I pause, glancing between them. Their shocked expressions. And I sigh, shoulders drooping.
“Rylie,” Natalie points at the kitchen. “Turn on the coffee. Grab snacks. Emergency girls night, right now.” Rylie hops to it. Natalie turns to me. “You. Start talking. I want details. Starting with—how big is his penis?”
33
Spencer
My phone beeps with a new message right as my hand grasps the stadium athlete entrance door. Deciding I have time, I don’t enter the building and check the message.
It’s a video. From Kennedy. In it, she flips open a notebook, and the first thing I see reads, ‘Reasons Why You’ve Got This’. She turns to the next page, and I laugh, because of course, she’s made a list, counting down from ten, and the first reason is: You’re really, really good at football.
She probably timed exactly how long it would take me to walk from my class to the football stadium and sent the message right when I’d be arriving to meet with Morris’s dad and the scout.
I wait, watching her turn each page. Read each and every reason why she thinks I’ve ‘got this’. She shares my stats. Boasts my touchdown numbers. Reminds me of my dedication. Nods empathetically at how much I can bench press and how long my stamina lasts. Jabs her finger on the page that says, If they don’t realize how amazing you are, they’re sightless, brainless ignoramuses.
And finally, she reaches the number one reason. One that leaves me grinning like a fool, since all it says is, You’ve got this… because you’re Spencer Fucking Armstrong.
I watch the video twice before I realize I’ll be late if I linger any more. I exchange my phone for my student ID and enter the stadium. Change in the locker room and head to the field. Hart warms up and Morris talks to two older men. One stands tall and bulky, with a head of graying blond hair. The other looks out of place in a suit, turned away as he yaps into a cell phone.
“Armstrong,” the older blond man calls me over. “Glad to see you could make it.”
“Sergeant,” I greet with a nod.
“Shame about that playoff fumble,” Trevor Morris says in the next breath. He lands a heavy hand on my captain’s shoulder, squeezing tightly. “Course, Theodore should have run that play with you more to make sure you had it.”
Morris crosses his arms. “Spencer made three downs in the second quarter. Sir.”
“I’m not saying he didn’t do good. You could have made him do better—”
“Hey, are we doing this or what?” Hart calls from his warm up, stopping them from talking about me, in front of me, any longer.

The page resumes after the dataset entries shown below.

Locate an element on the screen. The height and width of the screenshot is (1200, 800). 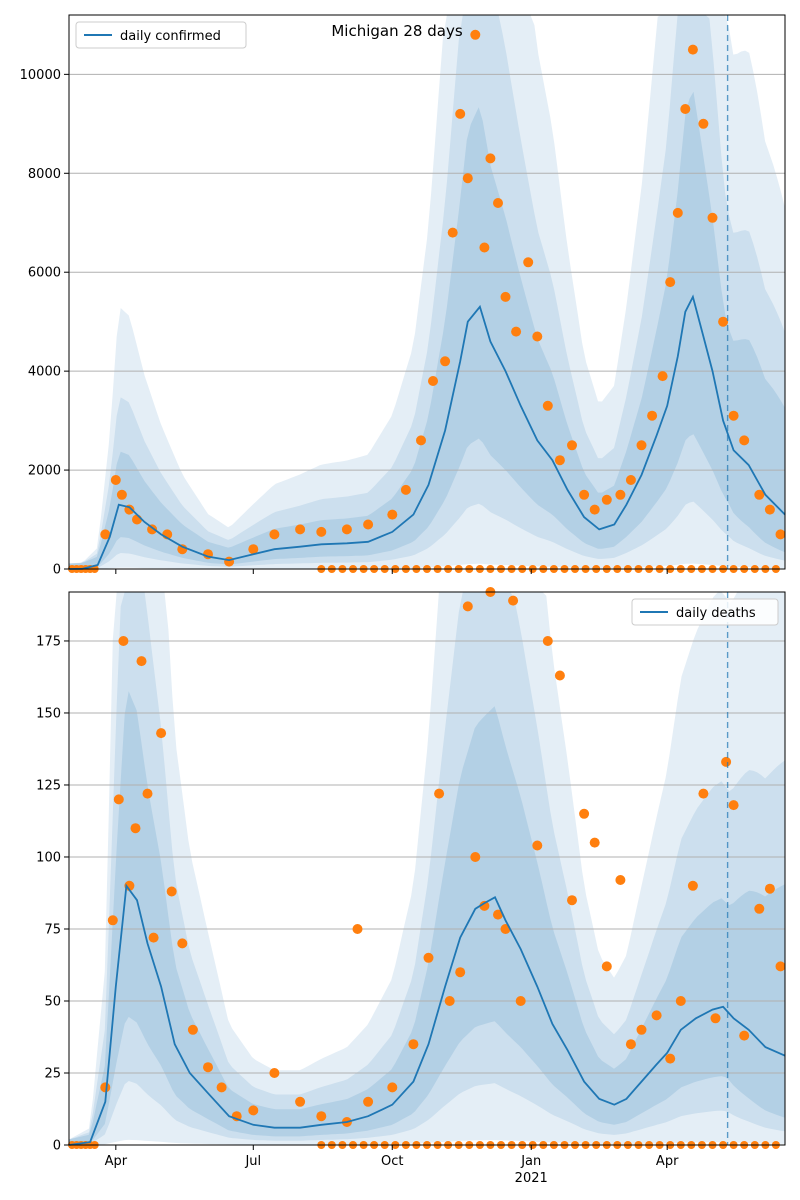
x-tick-label-4: Apr is located at coordinates (668, 1162).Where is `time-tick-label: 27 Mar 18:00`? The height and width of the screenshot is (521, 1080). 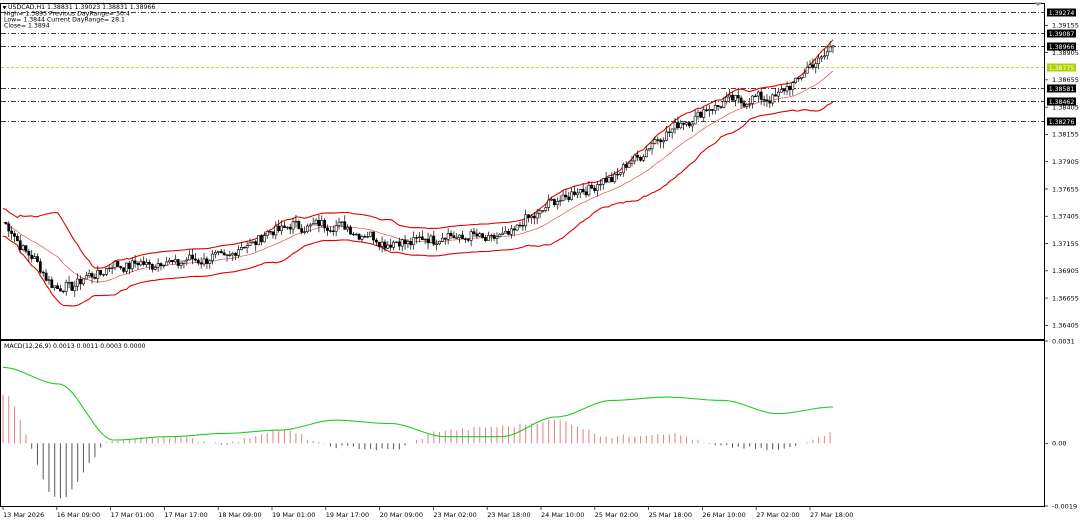 time-tick-label: 27 Mar 18:00 is located at coordinates (832, 515).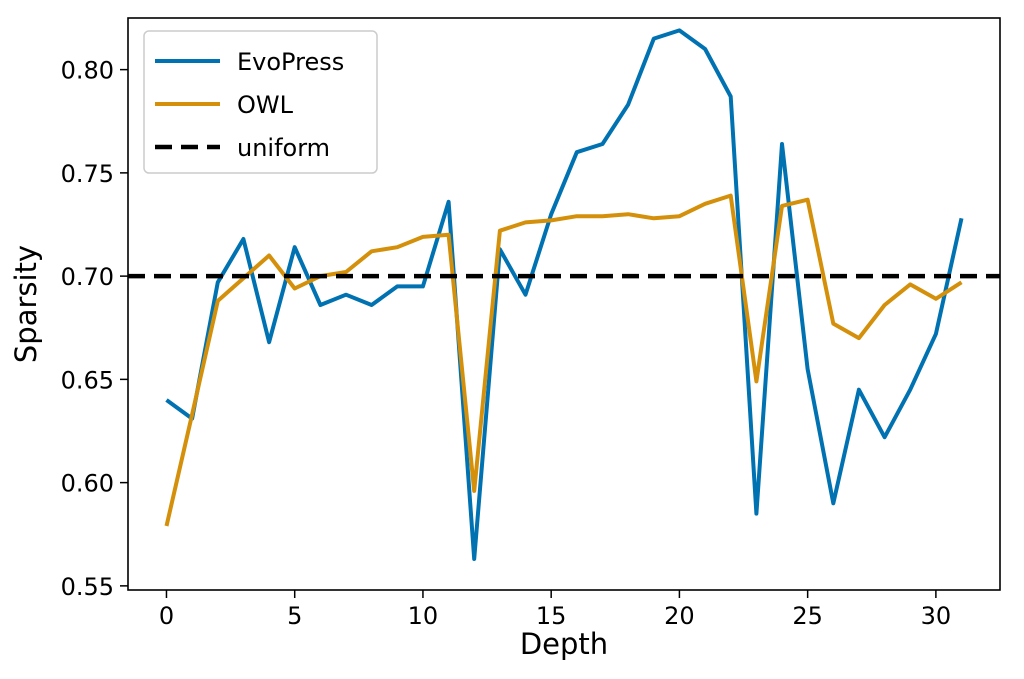 This screenshot has width=1024, height=679. Describe the element at coordinates (94, 329) in the screenshot. I see `y-axis: 0.55 0.60 0.65 0.70 0.75 0.80` at that location.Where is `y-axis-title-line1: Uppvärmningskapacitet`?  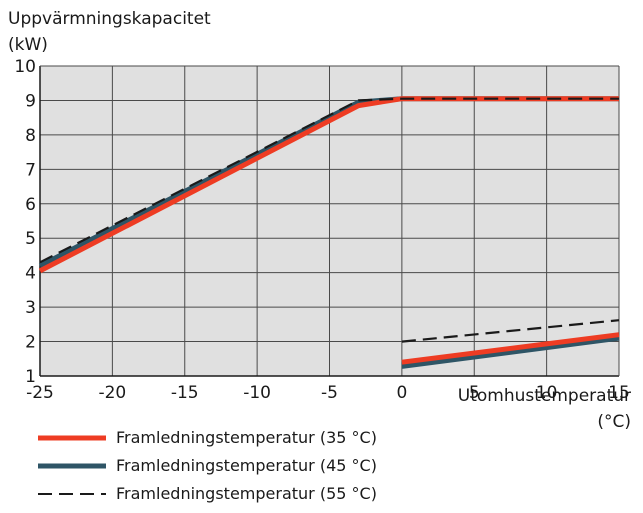
y-axis-title-line1: Uppvärmningskapacitet is located at coordinates (110, 19).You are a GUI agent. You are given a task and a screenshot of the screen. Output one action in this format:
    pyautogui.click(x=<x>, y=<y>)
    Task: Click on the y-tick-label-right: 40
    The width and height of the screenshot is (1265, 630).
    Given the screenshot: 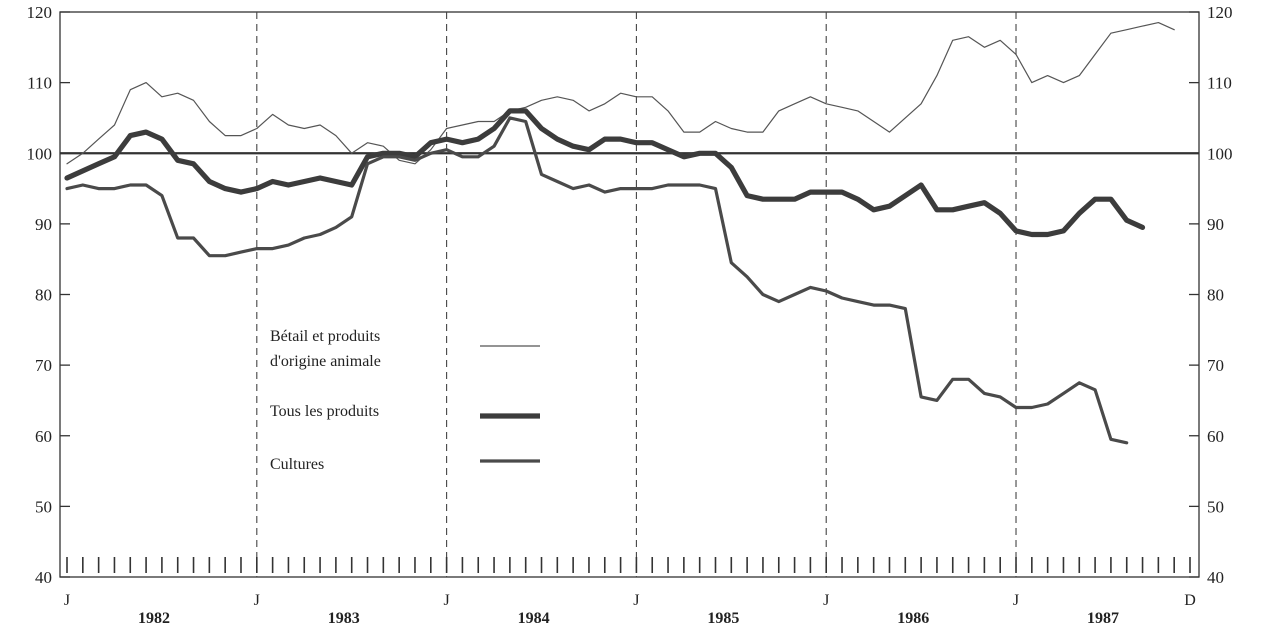 What is the action you would take?
    pyautogui.click(x=1216, y=578)
    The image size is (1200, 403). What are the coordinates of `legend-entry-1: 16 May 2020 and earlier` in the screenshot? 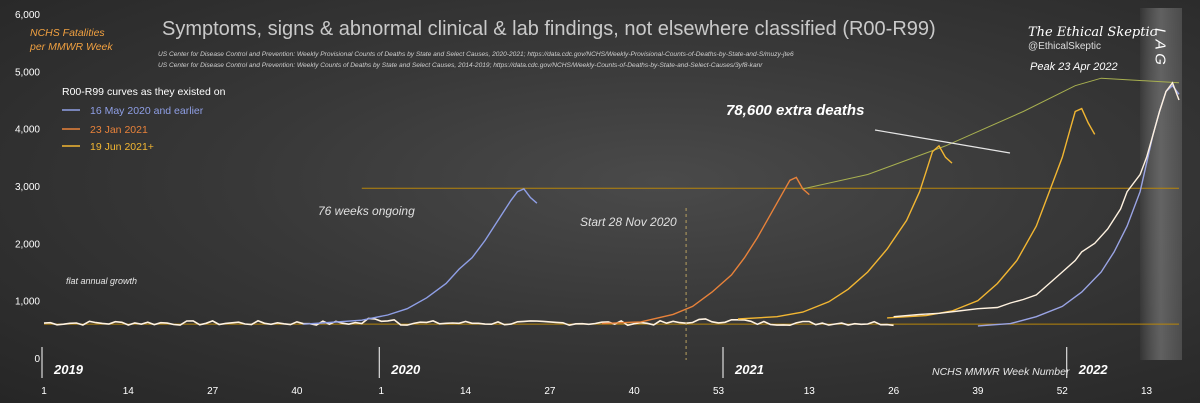 It's located at (147, 111).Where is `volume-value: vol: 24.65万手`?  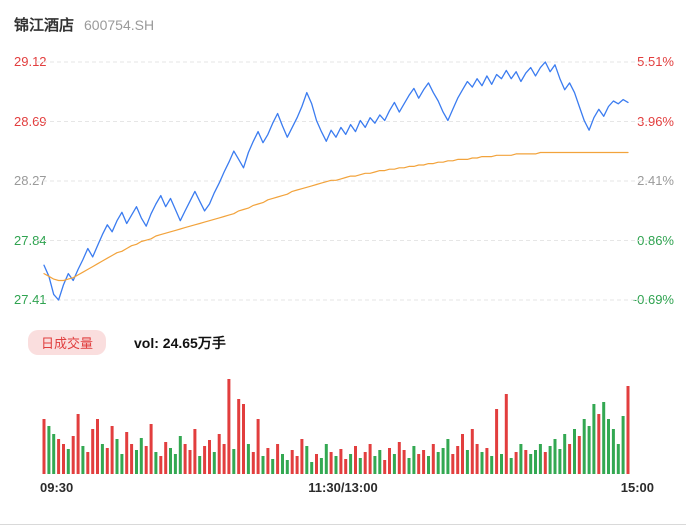
volume-value: vol: 24.65万手 is located at coordinates (180, 342).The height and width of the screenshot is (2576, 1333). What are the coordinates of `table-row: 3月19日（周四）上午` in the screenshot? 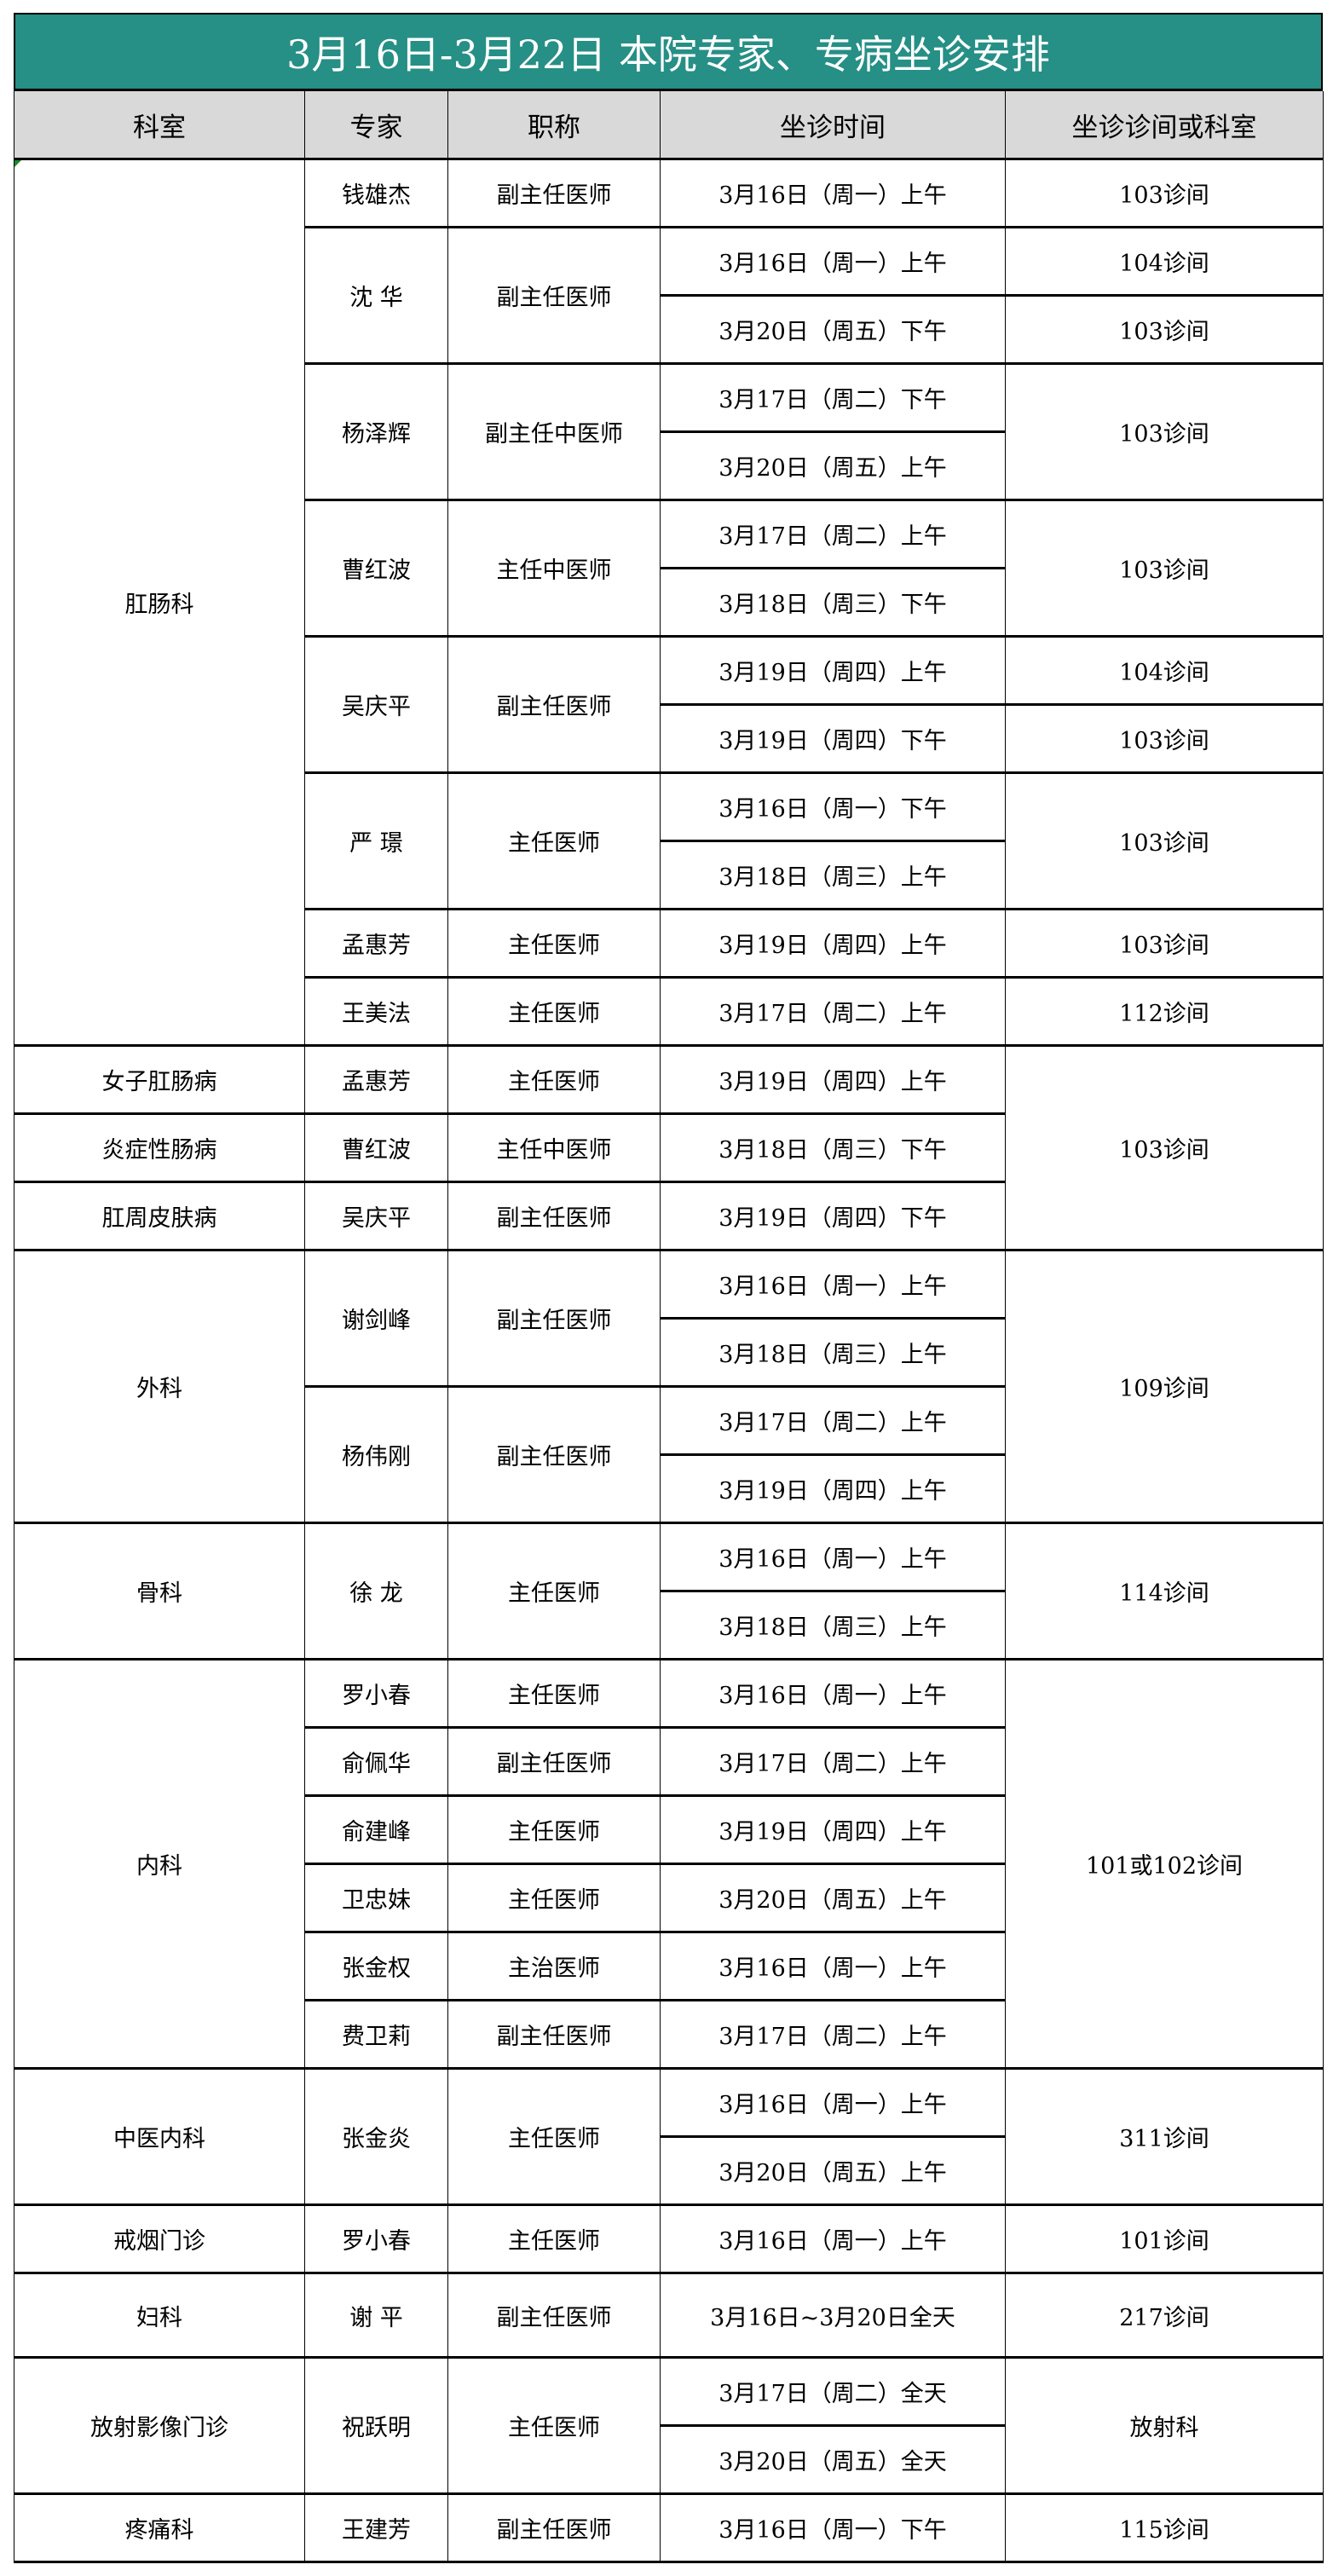 It's located at (669, 1488).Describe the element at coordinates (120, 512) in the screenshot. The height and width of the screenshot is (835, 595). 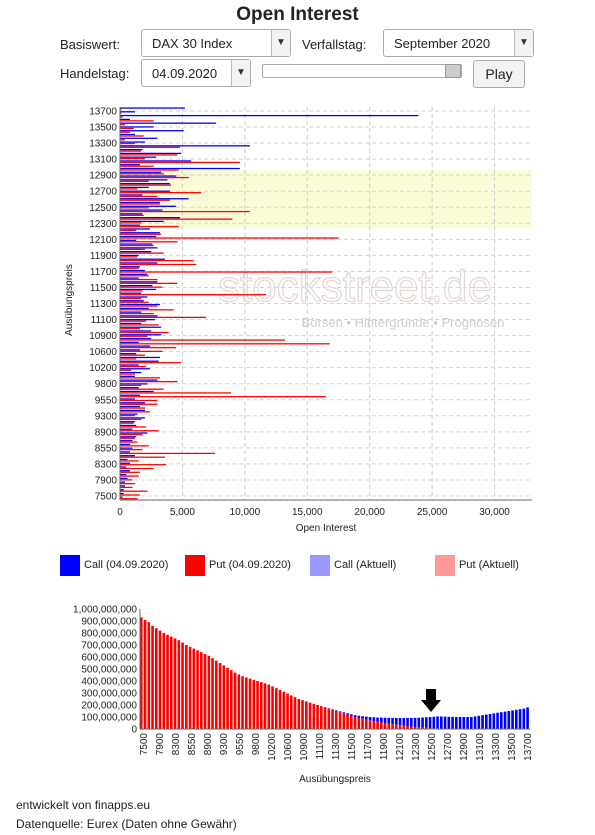
I see `x-tick-label: 0` at that location.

I clench my fist, then release it with a breath. Morris’s nostril flare, doing breathing of his own. We glance at each other, and when the Sergeant turns to talk to the scout, I roll my eyes behind his back. Morris snorts, then hides it with a cough when his dad looks over his shoulder at us.
We warm up with Hart, and then strap on our helmets for the real fun. Morris calls each drill, every play that perfectly shows off our strength and agility and teamwork on the field. We run the ball, passing and dodging with quick reflexes.
At first, my eyes linger on the scout, who never puts down his phone, but soon, with each increasingly difficult call from the quarterback, I lose myself in playing. It becomes less a demonstration of speed and prowess and more a pick-up game of diversion. Of laughter and taunts and shooting the shit with my friends. Even Morris, under the watchful eye of his father, rolls some stiffness off his shoulders when Hart and I gang up to tackle him.
I’ve got this. I’m fucking amazing at this sport. I have the stats and the dedication to prove it. I’m Spencer Fucking Armstrong. And if they don’t see that…
They’re sightless, brainless ignoramuses.
Morris wraps up our practice. All three of us drip with sweat and pant with exertion, but we bump fists and clap shoulders at a good run.
The scout holds his phone away from his ear when we walk off the field. He says nothing, but shakes Hart’s hand, then Morris’s. When I reach for his, he holds up a finger to check a message.